SHORT EXERCISE:
Express the part of the material that opens with the line containing "영화 [textbox] (257, 30)" and closes with the line containing "Memorial [menuitem] (227, 2233)", both included, as a JSON list of strings with one string per line. Omit blank lines.

Entries for locating text and elements:
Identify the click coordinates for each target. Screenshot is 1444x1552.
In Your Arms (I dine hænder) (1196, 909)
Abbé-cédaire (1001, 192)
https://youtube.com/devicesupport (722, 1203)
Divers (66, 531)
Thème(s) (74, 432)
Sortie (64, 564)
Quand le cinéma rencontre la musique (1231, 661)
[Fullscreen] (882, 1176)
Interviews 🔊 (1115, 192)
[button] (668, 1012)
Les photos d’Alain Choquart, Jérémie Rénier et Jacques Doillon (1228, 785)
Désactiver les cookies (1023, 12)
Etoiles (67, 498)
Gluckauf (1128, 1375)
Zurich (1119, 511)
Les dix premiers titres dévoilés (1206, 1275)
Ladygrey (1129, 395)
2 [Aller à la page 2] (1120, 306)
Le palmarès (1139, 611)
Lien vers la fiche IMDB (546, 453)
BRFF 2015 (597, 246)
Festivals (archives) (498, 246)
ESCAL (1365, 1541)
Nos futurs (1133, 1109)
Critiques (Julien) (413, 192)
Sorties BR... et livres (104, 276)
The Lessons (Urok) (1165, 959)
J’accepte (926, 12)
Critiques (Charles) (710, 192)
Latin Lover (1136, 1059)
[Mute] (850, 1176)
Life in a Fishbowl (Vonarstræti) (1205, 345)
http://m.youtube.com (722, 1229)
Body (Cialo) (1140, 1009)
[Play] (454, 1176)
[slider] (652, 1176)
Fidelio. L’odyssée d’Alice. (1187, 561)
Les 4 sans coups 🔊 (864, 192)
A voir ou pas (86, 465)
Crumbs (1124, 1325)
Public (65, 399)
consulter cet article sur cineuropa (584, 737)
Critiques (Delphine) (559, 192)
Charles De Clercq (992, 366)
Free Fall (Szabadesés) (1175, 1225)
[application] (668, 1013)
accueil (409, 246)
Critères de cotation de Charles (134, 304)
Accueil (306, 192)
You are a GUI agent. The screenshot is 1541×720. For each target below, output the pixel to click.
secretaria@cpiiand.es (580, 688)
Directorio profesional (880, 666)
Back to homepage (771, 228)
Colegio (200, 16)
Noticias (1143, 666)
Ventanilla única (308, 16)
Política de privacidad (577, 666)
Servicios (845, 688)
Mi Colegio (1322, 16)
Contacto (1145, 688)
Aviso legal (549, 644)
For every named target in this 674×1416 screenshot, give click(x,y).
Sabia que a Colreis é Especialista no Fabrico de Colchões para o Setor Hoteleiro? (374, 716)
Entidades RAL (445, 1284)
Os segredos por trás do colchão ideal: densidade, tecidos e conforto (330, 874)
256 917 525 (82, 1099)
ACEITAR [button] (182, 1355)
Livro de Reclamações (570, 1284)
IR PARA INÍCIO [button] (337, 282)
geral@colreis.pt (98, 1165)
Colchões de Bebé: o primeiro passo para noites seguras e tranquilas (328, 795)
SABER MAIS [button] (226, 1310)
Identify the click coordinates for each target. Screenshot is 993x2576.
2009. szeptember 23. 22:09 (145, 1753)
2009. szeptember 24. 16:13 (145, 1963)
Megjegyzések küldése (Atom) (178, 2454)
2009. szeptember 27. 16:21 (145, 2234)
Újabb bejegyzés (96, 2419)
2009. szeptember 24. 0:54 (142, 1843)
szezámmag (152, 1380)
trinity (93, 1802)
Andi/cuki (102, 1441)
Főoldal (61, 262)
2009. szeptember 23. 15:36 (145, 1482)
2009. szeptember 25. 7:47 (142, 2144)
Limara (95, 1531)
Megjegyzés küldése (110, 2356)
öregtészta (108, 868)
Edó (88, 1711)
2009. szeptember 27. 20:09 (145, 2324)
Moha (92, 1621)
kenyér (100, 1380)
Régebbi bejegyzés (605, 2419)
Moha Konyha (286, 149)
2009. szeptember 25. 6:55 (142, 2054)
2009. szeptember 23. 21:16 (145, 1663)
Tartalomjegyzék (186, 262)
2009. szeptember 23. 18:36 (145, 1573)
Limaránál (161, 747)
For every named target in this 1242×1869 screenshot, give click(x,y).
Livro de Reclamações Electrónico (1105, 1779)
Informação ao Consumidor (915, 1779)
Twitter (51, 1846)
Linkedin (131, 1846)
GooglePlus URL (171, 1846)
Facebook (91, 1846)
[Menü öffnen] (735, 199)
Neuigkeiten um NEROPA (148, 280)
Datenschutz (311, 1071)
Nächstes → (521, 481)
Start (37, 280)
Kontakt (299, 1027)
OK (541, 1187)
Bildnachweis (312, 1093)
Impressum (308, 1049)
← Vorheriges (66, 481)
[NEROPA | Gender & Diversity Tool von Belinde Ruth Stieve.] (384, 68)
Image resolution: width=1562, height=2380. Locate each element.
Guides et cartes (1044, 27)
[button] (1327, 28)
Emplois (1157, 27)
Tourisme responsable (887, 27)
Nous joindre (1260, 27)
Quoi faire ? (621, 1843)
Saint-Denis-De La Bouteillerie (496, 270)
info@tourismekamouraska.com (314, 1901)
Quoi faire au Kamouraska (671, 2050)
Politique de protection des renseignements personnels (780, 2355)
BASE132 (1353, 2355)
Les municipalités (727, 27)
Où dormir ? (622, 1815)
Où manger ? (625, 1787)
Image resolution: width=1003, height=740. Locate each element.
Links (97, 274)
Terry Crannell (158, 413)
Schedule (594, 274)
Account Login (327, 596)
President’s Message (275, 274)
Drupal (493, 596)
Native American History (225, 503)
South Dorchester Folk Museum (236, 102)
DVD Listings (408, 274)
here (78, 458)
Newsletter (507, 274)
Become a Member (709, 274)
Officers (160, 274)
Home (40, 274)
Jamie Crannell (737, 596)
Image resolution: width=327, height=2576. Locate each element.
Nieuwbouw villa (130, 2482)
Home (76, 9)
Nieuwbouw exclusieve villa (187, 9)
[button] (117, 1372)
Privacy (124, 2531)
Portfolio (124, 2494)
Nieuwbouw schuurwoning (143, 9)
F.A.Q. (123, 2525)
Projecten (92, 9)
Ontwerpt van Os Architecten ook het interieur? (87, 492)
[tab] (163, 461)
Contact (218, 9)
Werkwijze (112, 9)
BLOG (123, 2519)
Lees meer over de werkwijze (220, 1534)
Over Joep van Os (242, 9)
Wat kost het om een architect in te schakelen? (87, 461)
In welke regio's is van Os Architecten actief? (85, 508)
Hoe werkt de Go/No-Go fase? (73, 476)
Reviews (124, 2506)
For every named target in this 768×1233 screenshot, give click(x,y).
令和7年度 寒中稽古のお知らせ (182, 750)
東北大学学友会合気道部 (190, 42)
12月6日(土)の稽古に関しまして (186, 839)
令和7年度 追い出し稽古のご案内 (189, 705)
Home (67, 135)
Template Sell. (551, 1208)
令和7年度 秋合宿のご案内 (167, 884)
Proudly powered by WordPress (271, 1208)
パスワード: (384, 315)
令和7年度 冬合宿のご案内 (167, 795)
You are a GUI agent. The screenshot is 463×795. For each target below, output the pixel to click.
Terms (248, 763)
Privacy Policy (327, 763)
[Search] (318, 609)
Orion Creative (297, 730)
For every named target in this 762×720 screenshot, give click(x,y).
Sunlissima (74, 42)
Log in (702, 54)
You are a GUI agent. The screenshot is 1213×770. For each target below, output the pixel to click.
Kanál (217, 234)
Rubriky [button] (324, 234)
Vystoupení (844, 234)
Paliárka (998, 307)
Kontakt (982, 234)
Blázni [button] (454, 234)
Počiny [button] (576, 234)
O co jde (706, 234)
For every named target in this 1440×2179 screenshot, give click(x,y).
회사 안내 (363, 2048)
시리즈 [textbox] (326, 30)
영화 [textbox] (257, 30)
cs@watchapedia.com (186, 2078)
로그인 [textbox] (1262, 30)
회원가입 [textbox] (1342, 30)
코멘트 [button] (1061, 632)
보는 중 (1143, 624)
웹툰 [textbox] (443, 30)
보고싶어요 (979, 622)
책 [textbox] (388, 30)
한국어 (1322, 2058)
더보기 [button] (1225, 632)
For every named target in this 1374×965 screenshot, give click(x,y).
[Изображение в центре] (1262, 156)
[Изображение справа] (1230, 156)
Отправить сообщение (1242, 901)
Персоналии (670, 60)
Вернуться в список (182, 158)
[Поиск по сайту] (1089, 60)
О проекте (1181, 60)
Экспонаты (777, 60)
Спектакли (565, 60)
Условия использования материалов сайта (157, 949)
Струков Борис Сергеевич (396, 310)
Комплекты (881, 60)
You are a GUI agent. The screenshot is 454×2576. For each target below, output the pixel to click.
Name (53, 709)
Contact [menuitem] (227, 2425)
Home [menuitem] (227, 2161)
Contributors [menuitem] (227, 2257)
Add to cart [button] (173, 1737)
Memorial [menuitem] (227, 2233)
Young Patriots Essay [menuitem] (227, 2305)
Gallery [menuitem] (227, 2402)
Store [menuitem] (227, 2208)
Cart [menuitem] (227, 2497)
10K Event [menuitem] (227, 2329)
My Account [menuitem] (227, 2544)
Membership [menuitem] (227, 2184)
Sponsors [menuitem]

WRITTEN ANSWER:
[
  "영화 [textbox] (257, 30)",
  "cs@watchapedia.com (186, 2078)",
  "로그인 [textbox] (1262, 30)",
  "회원가입 [textbox] (1342, 30)",
  "코멘트 [button] (1061, 632)",
  "보는 중 (1143, 624)",
  "웹툰 [textbox] (443, 30)",
  "보고싶어요 (979, 622)",
  "책 [textbox] (388, 30)",
  "한국어 (1322, 2058)",
  "더보기 [button] (1225, 632)",
  "For every named target in this 1374×965 screenshot, give click(x,y).",
  "[Изображение в центре] (1262, 156)",
  "[Изображение справа] (1230, 156)",
  "Отправить сообщение (1242, 901)",
  "Персоналии (670, 60)",
  "Вернуться в список (182, 158)",
  "[Поиск по сайту] (1089, 60)",
  "О проекте (1181, 60)",
  "Экспонаты (777, 60)",
  "Спектакли (565, 60)",
  "Условия использования материалов сайта (157, 949)",
  "Струков Борис Сергеевич (396, 310)",
  "Комплекты (881, 60)",
  "You are a GUI agent. The screenshot is 454×2576. For each target below, output the pixel to click.",
  "Name (53, 709)",
  "Contact [menuitem] (227, 2425)",
  "Home [menuitem] (227, 2161)",
  "Contributors [menuitem] (227, 2257)",
  "Add to cart [button] (173, 1737)",
  "Memorial [menuitem] (227, 2233)"
]